» **Work to complete**
Repeat exactly, and only, the lines below starting at the line that contains "740 (88, 542)" and ending at the line that contains "Aveo Emotion (333, 549)", inclusive of both.

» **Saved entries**
• • •
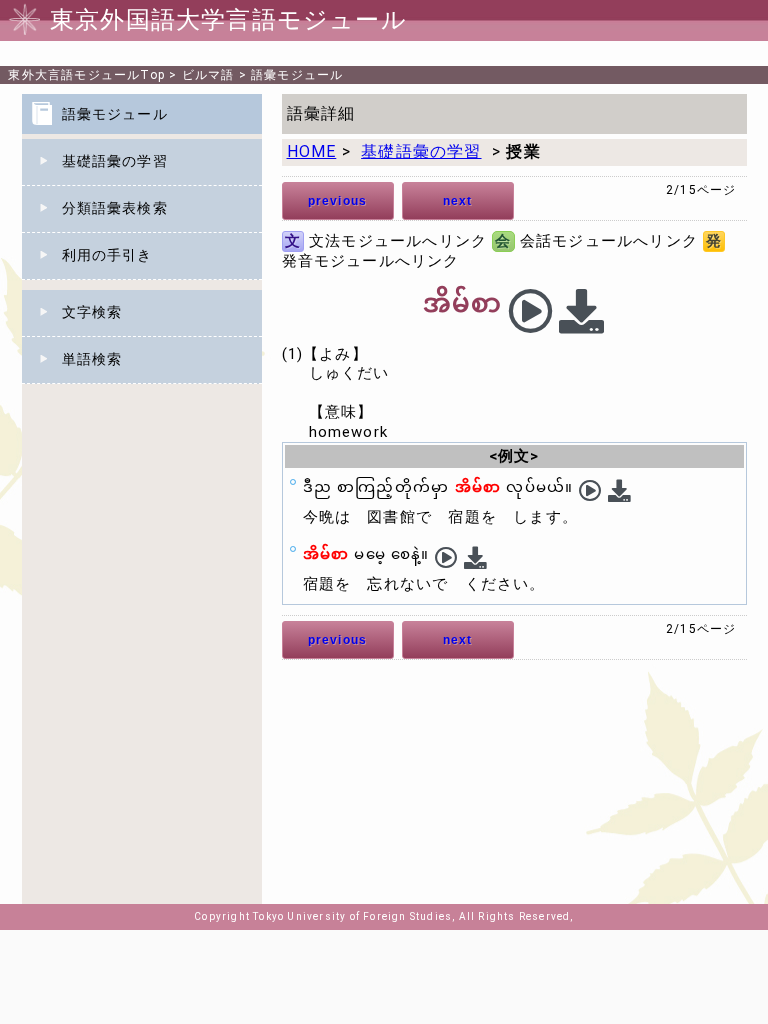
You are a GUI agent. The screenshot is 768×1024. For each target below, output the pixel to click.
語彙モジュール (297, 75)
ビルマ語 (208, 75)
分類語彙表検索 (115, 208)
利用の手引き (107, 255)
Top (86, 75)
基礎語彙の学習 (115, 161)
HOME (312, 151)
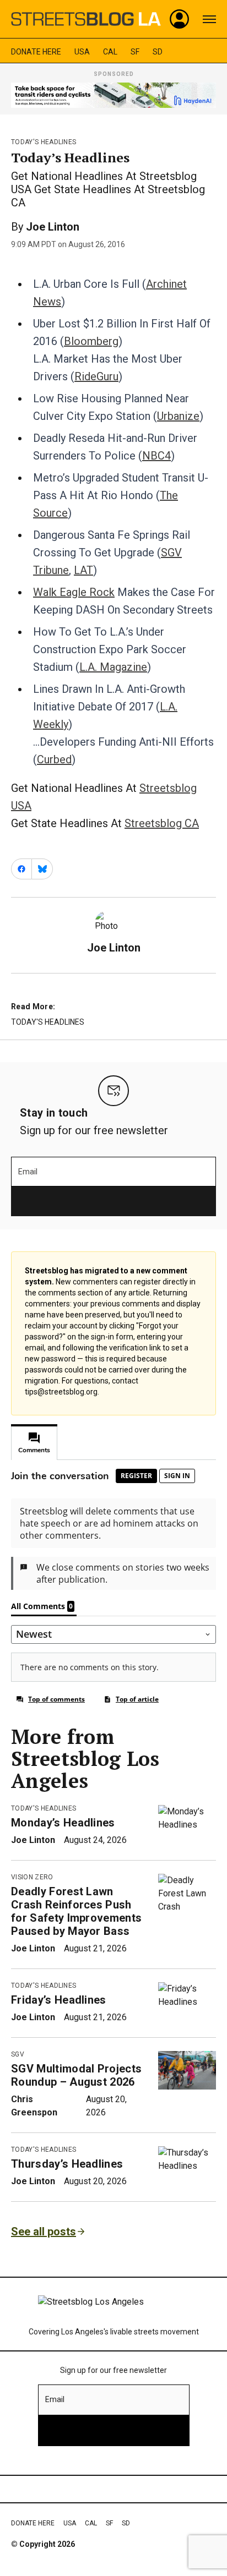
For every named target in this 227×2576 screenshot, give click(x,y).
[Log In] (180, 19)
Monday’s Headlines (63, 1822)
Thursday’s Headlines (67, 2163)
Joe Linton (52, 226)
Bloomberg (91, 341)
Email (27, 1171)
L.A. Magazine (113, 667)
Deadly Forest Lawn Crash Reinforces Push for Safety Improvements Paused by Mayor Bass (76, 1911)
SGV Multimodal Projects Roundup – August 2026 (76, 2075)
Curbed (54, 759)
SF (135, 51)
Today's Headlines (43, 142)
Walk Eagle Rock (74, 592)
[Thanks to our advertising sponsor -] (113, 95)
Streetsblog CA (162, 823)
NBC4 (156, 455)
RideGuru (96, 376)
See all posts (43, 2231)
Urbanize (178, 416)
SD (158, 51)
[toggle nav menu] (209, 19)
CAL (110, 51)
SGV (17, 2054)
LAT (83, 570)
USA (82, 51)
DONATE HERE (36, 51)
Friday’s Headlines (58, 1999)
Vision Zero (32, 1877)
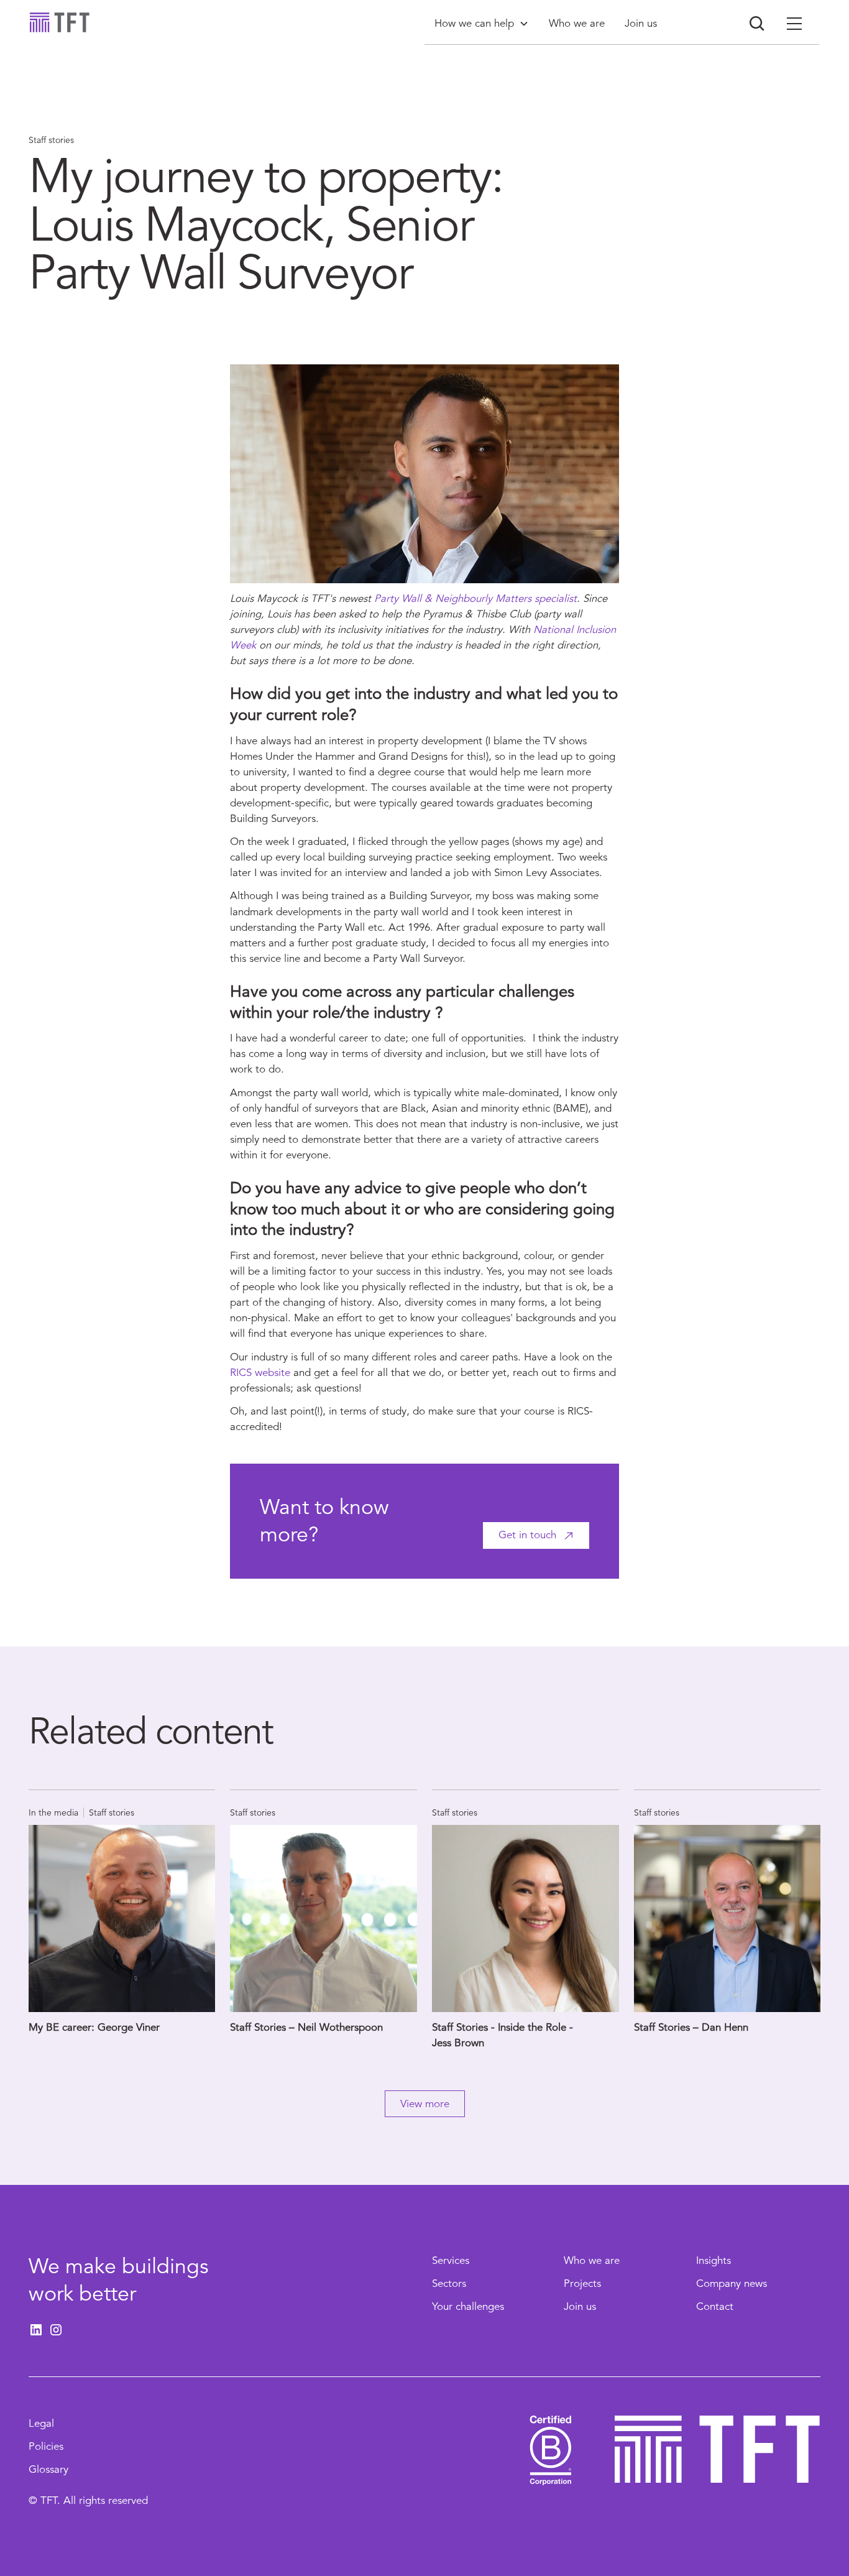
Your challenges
• • •
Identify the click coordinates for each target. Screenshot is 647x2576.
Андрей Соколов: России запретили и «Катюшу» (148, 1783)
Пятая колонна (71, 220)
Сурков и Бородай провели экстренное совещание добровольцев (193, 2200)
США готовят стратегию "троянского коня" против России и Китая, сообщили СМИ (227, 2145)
• • •
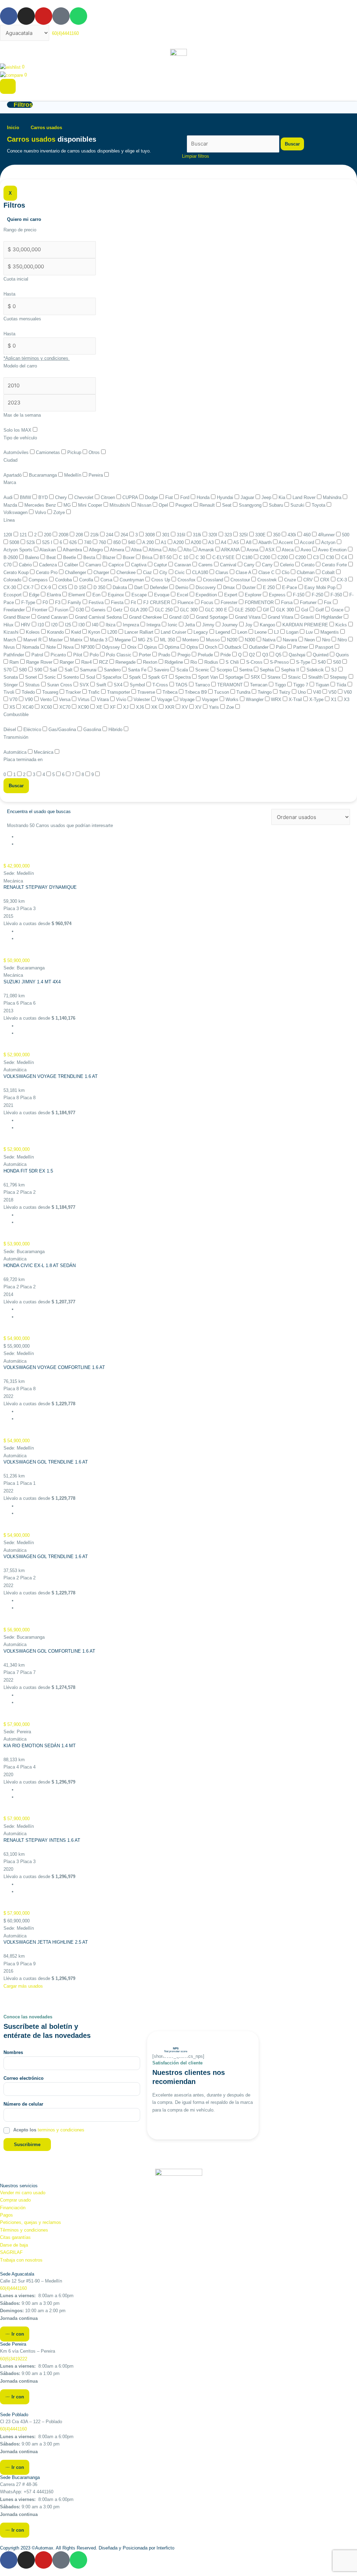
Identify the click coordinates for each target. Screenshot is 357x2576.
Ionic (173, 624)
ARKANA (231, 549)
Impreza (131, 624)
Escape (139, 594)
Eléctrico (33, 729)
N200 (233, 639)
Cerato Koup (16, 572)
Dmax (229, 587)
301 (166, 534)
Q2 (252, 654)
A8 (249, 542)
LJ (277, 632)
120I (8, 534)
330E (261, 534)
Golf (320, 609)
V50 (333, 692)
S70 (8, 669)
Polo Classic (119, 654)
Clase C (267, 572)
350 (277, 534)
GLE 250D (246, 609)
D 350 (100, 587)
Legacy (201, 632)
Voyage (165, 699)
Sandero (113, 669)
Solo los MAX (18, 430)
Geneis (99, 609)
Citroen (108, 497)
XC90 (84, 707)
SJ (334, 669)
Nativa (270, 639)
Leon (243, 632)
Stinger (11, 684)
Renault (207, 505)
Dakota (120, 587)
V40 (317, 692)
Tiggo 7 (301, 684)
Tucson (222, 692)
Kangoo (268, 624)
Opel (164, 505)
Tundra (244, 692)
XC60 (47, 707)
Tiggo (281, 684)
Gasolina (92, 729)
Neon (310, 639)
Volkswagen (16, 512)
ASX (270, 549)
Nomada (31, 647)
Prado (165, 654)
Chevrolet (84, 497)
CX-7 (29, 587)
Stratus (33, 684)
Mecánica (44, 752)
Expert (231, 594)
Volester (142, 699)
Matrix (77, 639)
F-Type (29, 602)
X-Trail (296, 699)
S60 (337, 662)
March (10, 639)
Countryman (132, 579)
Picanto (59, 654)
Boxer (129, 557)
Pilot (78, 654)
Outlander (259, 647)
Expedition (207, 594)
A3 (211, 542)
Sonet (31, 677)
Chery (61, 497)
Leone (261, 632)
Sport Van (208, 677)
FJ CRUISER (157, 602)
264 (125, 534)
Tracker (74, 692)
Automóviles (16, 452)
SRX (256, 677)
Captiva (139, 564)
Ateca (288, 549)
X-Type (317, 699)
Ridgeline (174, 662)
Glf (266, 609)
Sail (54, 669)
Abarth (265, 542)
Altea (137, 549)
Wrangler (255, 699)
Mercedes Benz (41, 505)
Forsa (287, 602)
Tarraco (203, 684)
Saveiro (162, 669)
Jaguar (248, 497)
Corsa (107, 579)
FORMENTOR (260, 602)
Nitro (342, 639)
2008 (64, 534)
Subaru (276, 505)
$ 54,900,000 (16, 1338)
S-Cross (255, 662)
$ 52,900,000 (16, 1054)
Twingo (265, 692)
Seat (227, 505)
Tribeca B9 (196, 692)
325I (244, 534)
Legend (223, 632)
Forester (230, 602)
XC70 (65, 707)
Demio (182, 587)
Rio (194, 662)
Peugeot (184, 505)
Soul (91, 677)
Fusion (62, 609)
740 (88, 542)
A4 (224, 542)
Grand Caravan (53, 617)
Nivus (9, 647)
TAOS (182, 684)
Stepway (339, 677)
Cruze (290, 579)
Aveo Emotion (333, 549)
• • •
» **Response for this exercise**
740 (88, 542)
A4 (224, 542)
Grand Caravan (53, 617)
Nivus (9, 647)
TAOS (182, 684)
Stepway (339, 677)
Cruze (290, 579)
Aveo Emotion (333, 549)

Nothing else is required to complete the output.